EL VIAJERO

—Te voy a contar una historia, y después de que te la cuente sabrás quién soy —le dices, y te inclinas un poco hacia delante.

Es una sensación maravillosa. El pulso de la casa inunda tus dedos, sabías que todavía había vida en ella, y sigues hablando: —El verano en el que cumplí los doce años, estaba una noche leyendo a la luz de una vela, en secreto, y una mariposa nocturna entró en mi habitación a través de la ventana. Dio unas vueltas alrededor de la llama de la vela. No pasó ni un minuto y se achicharró. Me pregunté entonces cómo aquella mariposa podía ser tan estúpida. Y entonces me vino la idea de que tal vez la mariposa habría visto algo en esa llama que yo no podía ver.

¿Quería morir o no sabía nada del peligro que corría? ¿Y qué hubiera pasado si la mariposa hubiera conocido el peligro y se hubiera lanzado hacia la muerte con toda intención? Eso me hizo pensar durante bastante tiempo, y reflexioné sobre cómo sería volar hacia esa llama pero sin quemarse. ¿Dónde estaría entonces? ¿Estaría en el centro del fuego? ¿Y qué ocurriría si allí no me pasase nada y, a partir de ese momento, me volviera intocable? Y si me volvía intocable, ¿seguiría siendo yo?

Ragnar Desche te mira, empieza a entender, lo puedes leer en su mirada. Y donde tú ves una llama, él ve a su padre. Sigues hablando.

—Estuve reflexionando sobre ello durante un año y medio. Durante un año y medio todo en mí giró únicamente en torno a esas cuestiones. Un buen día arrastré a un chico hasta el fondo de una piscina y lo dejé morir. Fue muy sencillo, no estaba planificado y tampoco fue un accidente. Volé conscientemente hacia la llama y no pasó nada. Nada. En ese momento me volví intocable, ¿entiendes? Me convertí en el que soy ahora. Sin sentimientos de culpabilidad, sin lamentos, y también sin moral. Me convertí en parte de la llama, y no hubo venganza, no hubo castigo. Ningún dios bajó del cielo para hacerme pagar. Nadie me señaló con el dedo. Lo imposible se hizo posible.

Esa vivencia estaba en contra de todas las normas de nuestra sociedad. Fue embriagadora. Y entonces me hice la pregunta más importante que se puede hacer cualquier individuo: «Si la llama no puede hacerme nada, ¿cómo puedo mantenerme lejos del fuego?»

Guardas silencio durante un momento, antes de añadir: —Por eso estamos sentados aquí.
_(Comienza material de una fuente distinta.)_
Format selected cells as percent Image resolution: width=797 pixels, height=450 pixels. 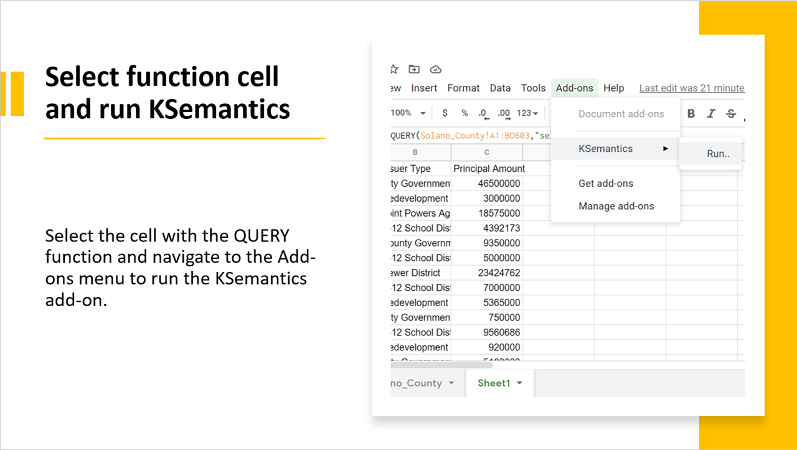point(464,113)
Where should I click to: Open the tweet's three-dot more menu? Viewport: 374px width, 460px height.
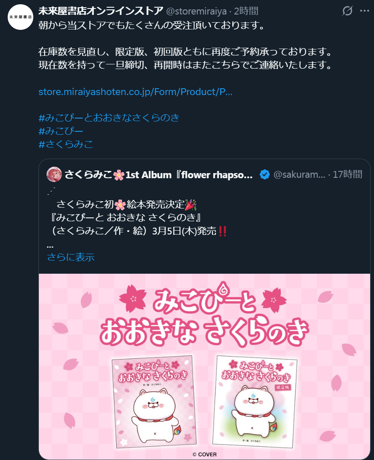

Silencio. No sabes lo que él está pensando, su rostro no te revela nada, sus manos trabajan, y hasta la mano izquierda ha despertado ya, se abre y se cierra. Y si pudieras echar un vistazo dentro de su cabeza verías a un Ragnar Desche de dieciséis años, que abandona un edificio de apartamentos después de haber matado a su padre y se marcha. Un chico que no camina por la acera, sino por el medio de la calle, porque necesita sitio, porque de repente es un chico violento y mayor, y ya no le basta la acera. Tú te adentraste en la llama a tu modo. Él lo hizo al suyo. El resultado es el mismo, ambos habéis crecido con ello. Y ahora él está sentado delante de ti y no te quita la vista de encima. Él está viviendo su momento, está en medio de la llama y te mira, hacia fuera.

—Somos iguales —dices.

No hay reacción. Tal vez todo sea distinto y él no está pensando en nada, y se pregunta lo rápidamente que puede coger su arma. Todo es posible.

Por fin dice algo:

—¿Y qué te hace creer que somos iguales?

—La oscuridad y la profundidad —respondes.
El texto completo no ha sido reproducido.